Health dept. to launch spill website

The North Dakota Department of Health is currently testing out designs for an online reference that would list all commercial, agricultural, and energy-related spills that get reported in the state.

Already considered public documents, the incident reports will be made more readily available at the website of the department’s Environmental Health Section (www.ndhealth.gov/ehs/).

“We felt this would be the best way to present this in a timely manner,” said Dennis Fewless, director of the EHS water quality division. Asked what prompted the departmental section’s decision to launch the page, he replied, “Well, we’re listening to you, the reporters and the public.”

The move comes after concerns were raised regarding the state’s handling of a sizable pipeline leak near Tioga discovered Sept. 29. By the time a farmer found the spill in his wheat field, a quarter-sized hole in the six-inch, Tesoro Logistics-owned line had released around 20,600 barrels of crude oil that covered the uppermost 10 feet of soil over seven acres.

Despite being among the bigger spills on land in United States history, information on the incident was not disclosed by the company or state officials until Oct. 10, to the dismay of the media and watch groups. In the kerfluffle that followed it has become clear that hundreds of such reports routinely go unpublicized.

While companies operating in North Dakota are required to report hazardous spills to the proper agencies, there is no legal requirement that the state’s health deparment notify the public of such incidents. However, Fewless explained that their policy has always been to alert residents when a spill is deemed a health threat, such as contamination of an aquifer. As the soil in that particular site had an underlaying of clay and monitoring wells drilled during containment had confirmed that the spill had no groundwater impact, it was not considered to be such a threat.
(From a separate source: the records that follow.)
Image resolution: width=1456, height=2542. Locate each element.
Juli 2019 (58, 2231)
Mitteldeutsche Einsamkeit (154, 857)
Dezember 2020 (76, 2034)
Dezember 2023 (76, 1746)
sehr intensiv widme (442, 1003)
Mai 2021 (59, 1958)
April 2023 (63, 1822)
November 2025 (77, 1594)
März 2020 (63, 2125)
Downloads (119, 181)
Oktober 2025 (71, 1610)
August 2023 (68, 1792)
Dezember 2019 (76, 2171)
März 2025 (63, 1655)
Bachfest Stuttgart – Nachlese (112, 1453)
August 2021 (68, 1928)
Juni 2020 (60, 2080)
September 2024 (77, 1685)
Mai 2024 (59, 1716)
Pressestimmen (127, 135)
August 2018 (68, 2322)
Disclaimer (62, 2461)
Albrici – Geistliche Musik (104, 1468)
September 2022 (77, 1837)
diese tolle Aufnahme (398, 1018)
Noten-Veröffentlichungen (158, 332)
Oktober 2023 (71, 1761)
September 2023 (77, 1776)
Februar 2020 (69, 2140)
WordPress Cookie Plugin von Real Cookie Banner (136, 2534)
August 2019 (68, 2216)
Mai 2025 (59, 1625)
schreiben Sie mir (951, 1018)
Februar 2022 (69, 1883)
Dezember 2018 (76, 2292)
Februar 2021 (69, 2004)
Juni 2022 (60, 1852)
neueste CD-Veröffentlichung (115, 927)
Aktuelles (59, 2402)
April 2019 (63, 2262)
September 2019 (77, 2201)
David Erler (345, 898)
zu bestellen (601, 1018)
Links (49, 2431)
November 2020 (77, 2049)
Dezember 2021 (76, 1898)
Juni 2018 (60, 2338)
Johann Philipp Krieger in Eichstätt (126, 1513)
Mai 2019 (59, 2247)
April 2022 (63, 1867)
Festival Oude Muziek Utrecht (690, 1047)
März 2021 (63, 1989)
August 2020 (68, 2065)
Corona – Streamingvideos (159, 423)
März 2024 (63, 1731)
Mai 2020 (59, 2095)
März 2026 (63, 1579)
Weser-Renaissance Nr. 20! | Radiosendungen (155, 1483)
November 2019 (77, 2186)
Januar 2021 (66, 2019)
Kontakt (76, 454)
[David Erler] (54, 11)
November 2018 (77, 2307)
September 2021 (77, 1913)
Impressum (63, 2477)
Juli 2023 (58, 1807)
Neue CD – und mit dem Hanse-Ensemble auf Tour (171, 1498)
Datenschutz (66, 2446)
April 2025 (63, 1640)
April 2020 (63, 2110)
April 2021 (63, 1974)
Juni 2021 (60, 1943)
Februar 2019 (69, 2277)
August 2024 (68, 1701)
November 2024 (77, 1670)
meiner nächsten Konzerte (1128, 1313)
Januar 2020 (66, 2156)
The new website will change this approach. Hopeful that it should be up sometime this week, Fewless described what information would be reported. Each listed incident would include the date a spill occured, when it was reported, and the site’s location. Also specified will be which contaminant was involved, generally crude, diesel, or saltwater separated from the oil after extraction. Whether the spill was contained or not contained on the well pad will also be noted, as would an estimate of the volume lost.

“Initially we have to depend on the company,” he said of figuring volume, a reported estimate which develops into a more accurate number as remediation continues. The company names will not be on the listing itself, but a linked .pdf document of each original report will be available that would contain that information.

In North Dakota, companies are responsible for reporting any spills during operations, as well as the process of containing them and restoring any damages. Health officials perform site inspections to ensure remediation is up to standard. The department has been trying to keep up with expanded oil production in the Bakken, getting an additional eight full-time equivalent staff members during the last legislative session.

“We’re at a point where we’re catching up,” said Fewless, though as more wells and pipeline continue to be added, it is uncertain whether the new personnel will be enough. “We’ll see. We’ll have to evaluate that on an annual basis.”

For concerned residential groups such as the Dakota Resource Council and Northwest Landowners Association, while there are a number of petroleum-related issues they lobby for, the health department’s new site will at least be a step forward for public disclosure.

“We have been asking them to do that for quite some time,” said Don Morrison, DRC’s executive director. “We’ve been concerned for quite some time about the secrecy” surrounding the industry, he said. “If you believe in good government and you want to work with the people in the state, it’s kind of a no-brainer that you don’t keep secrets from them.”

“It’s fine,” said Myron Hanson, chairman of the NWLA. “If they get reported,” he added, expressing concern that a number of smaller saltwater and well-site spills do not get reported. Industry-dubbed “produced water” is of particular concern to Hanson, a farmer in Bottineau County, as it is harder to clean up than oil and makes the soil unusable for most agricultural purposes. “You can remediate oil. Saltwater, that’s a different deal.”

Though it is up to private enterprises to report their mishaps in a timely and accurate manner, Fewless does not think the self-reporting system is prone to abuse.

“We haven’t really experienced that,” he said of noncompliance, adding that companies have so far been responsible. “It’s just part of their business. If they do not report, then there certainly would be penalties.”

This would be a monetary penalty, the reckoning of which would consider the scale of the spill, the cause, timeliness of response and general willingness to cooperate. “Each site is different,” he explained. “It’s hard to lump it all into a given decision tree.”

Additional information about the state’s spill reporting and emergency response procedures can be found at (www.ndhealth.gov/WQ/GW/spills.htm). The URL for the reporting site will be announced when it launches.

“We’ll start with this and go from there,” Fewless said of it. “One step at a time.”